A: The Swedish Chess Computer Association (In Swedish "SvenskaSchackdatorforeningen", abbreviated SSDF). The rating list is the result of its members' efforts.
Q: Does a game have to be played with a particular time limit, or is the list based on games played with various time settings?
A: All games are played at tournament level (40 moves/2h). A game played with anything other than 3 minutes per move is not counted. However, SSDF publishes a separate rating list for blitz games (5 min/game or 60 moves/5 min) in PLY, the journal of the Association, a couple of times per year.
Q: Does SSDF have a lab full of computers playing each other?
A: No. All testing is done in our members' homes and on their own computers. Also, most vendors are willing to lend us one or two chess computers for testing when a new model is released.
Q: Can anyone play a few test games and send his results to SSDF?
A: SSDF only accepts results from its members. Furthermore, we do not accept tests from people having a commercial interest in computer chess. The person responsible for managing the tests regularly calls all testers, usually once every few weeks, and collects their latest results. On those occasions, he also plans upcoming tests and suggests suitable computers and/or programs to be pitted against each other.

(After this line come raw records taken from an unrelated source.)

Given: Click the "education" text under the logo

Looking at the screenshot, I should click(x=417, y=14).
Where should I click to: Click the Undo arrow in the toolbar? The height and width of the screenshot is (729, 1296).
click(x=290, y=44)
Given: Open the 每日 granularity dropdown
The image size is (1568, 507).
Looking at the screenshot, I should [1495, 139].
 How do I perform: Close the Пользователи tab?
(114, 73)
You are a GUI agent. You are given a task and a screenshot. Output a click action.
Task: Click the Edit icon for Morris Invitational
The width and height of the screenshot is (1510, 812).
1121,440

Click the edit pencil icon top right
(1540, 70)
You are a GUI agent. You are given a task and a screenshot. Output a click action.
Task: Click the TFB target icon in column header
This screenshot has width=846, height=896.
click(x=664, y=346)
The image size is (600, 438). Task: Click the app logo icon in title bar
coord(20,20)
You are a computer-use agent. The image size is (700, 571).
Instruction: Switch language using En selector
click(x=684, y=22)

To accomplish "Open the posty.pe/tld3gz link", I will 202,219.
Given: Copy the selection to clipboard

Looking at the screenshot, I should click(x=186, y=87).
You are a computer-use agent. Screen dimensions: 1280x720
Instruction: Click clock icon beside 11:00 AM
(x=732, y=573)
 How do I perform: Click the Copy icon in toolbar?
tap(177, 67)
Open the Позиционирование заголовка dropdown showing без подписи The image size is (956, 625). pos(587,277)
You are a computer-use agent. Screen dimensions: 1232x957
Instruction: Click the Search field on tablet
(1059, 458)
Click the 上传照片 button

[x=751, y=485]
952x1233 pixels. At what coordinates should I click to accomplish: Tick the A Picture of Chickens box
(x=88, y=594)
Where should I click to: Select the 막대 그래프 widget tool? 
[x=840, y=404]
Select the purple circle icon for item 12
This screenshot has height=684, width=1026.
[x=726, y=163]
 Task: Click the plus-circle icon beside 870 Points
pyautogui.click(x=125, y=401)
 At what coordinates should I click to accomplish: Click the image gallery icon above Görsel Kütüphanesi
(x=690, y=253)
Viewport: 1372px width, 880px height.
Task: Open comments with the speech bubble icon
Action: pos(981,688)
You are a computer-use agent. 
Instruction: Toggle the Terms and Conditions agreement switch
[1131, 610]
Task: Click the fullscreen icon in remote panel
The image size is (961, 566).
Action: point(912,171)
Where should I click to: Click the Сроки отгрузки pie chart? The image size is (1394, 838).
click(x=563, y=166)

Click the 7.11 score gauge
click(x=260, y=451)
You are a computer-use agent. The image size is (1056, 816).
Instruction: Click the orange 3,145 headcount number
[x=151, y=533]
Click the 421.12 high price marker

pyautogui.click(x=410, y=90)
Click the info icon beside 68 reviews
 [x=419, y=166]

Q: Who is managing the list?
A: Since 1990 Thoralf Karlsson, chairman of SSDF, has been handling the list. He took over from Göran Grottling who had been in charge since the inception of SSDF in 1984.
Q: How do you know that you can trust reported results?
A: It's mostly a question of confidence. We have known most of the testers for many years and don't believe they would try to deceive us. Also, all testers are required to keep a written record of their activity. In case there are any doubts, those records will surely be of good help.
Q: But in theory, someone could have sent in false results?
A: Yes, but not on a large scale. Experience has taught us that a series of 20 games, which is our normal test match between two computers, can produce some rather unexpected results. Still we'd be very suspicious if anyone reported that, say, Super Constellation outplayed Genius on a Pentium-class PC by 15 to 5. You must remember that normally a lot of people test the same program or computer, and we are therefore able to compare results from different sources. Likewise, a tester who consistently reported low scores for, say, Richard Lang's programs would raise a few eyebrows.
Q: How many people are involved in the testing?
A: At the end of 1994, SSDF had played well over 40,000 games. This had taken us eleven years, and all in all 132 testers have been involved, each contributing with anything between 1 to 5,770 games. During 1994 alone, 40 people were doing tests. Our most industrious tester played over 700 games that year; he usually plays three games in parallel. (And yes, that means he has six computers!)
Q: How are the tests carried out?
A: Our goal is to always play matches of 20 games between two computers/programs under test. We also consider it important to evaluate a computer against various kinds of opponents. For instance, a new chess program has often been tested by the programmer against contemporary products, but we also try to find some old programs to run it against. The reason for this is that the programmer may well have optimized its opening books so as to get maximum performance against the major competitors in the market, but he has most likely not had access to all the software that's hiding in the closets of SSDF's members. Which games or computers actually get to play each other is ultimately dependent on what kind of equipment our testers have or are able to borrow. So in order to let, say, Mephisto Vancouver and MChess Pro meet, we have to find someone with access to both the Mephisto machine and an ordinary PC. Rule of thumb number three is that matches between opponents whose ratings differ by more than 400 points are meaningless. The outcome of such a match does not provide statistically meaningful information.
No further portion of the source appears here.